Cinecartaz

Nazaré

As encenações da espionagem

O mundo da espionagem, neste caso durante a Guerra Fria nos anos 70, é todo feito de ilusionismos, de enganos. Em suma, é onde reina a encenação. John le Carré (que aparece na hilariante cena do pai natal soviético) como que faz uma compilação de encenações, onde as personagens são, à vez, encenadores, actores ou espectadores. Um mundo fascinante, perigoso e paranóico. Mas esta fita faz-nos sentir completamente por fora do que se passa, dando uma sensação de desconforto que se arrisca a alienar o público mais do que envolvê-lo: a acção demasiado fragmentada, o excesso de subentendidos, os alinhamentos difíceis de compreender, sendo fiéis ao estilo de le Carré, e decerto eficazes a passar-nos o ambiente de risco permanente, são uma onda onde nem todo o público se sente bem. Dentro do que se pretende cinema de grande público, roça o pretensioso, o que é pena.
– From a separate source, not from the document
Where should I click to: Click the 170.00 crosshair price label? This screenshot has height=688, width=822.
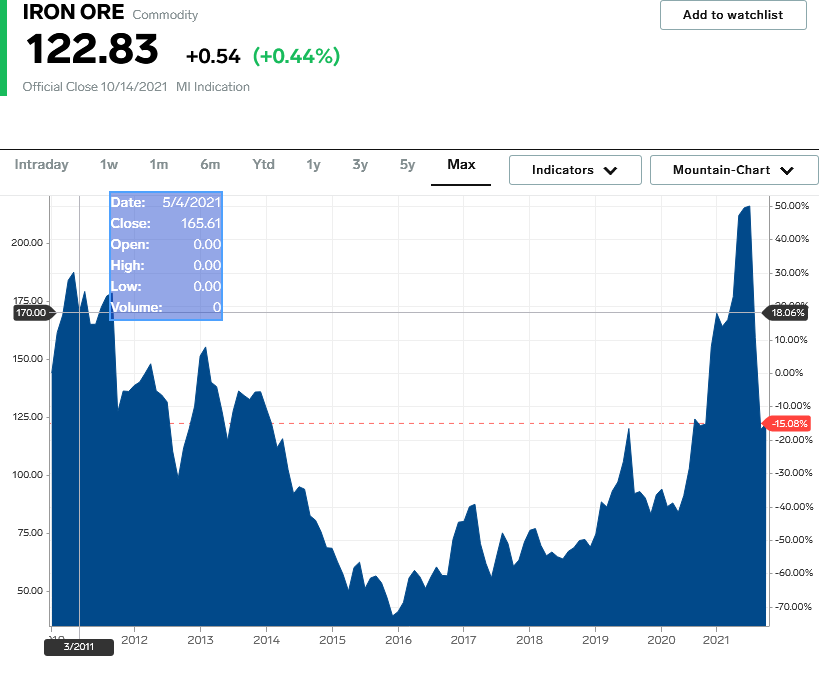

Mas note-se que isso é mais um problema de expectativas do grande público, demasiado habituado a formatos previsíveis; em nada tira ao elevadíssimo nível técnico e artístico desta fita.
Gary Oldman é um actor extraordinário e encontra-se aqui com um papel muito bom, enchendo a sua actuação de pormenores deliciosos, mas é Colin Firth quem, em crescendo na parte final, causa uma maior impressão. Mais que isso, vale o conjunto dos actores, que nos trazem as personagens cruas, solitárias, dos soldados da Guerra Fria. Notável.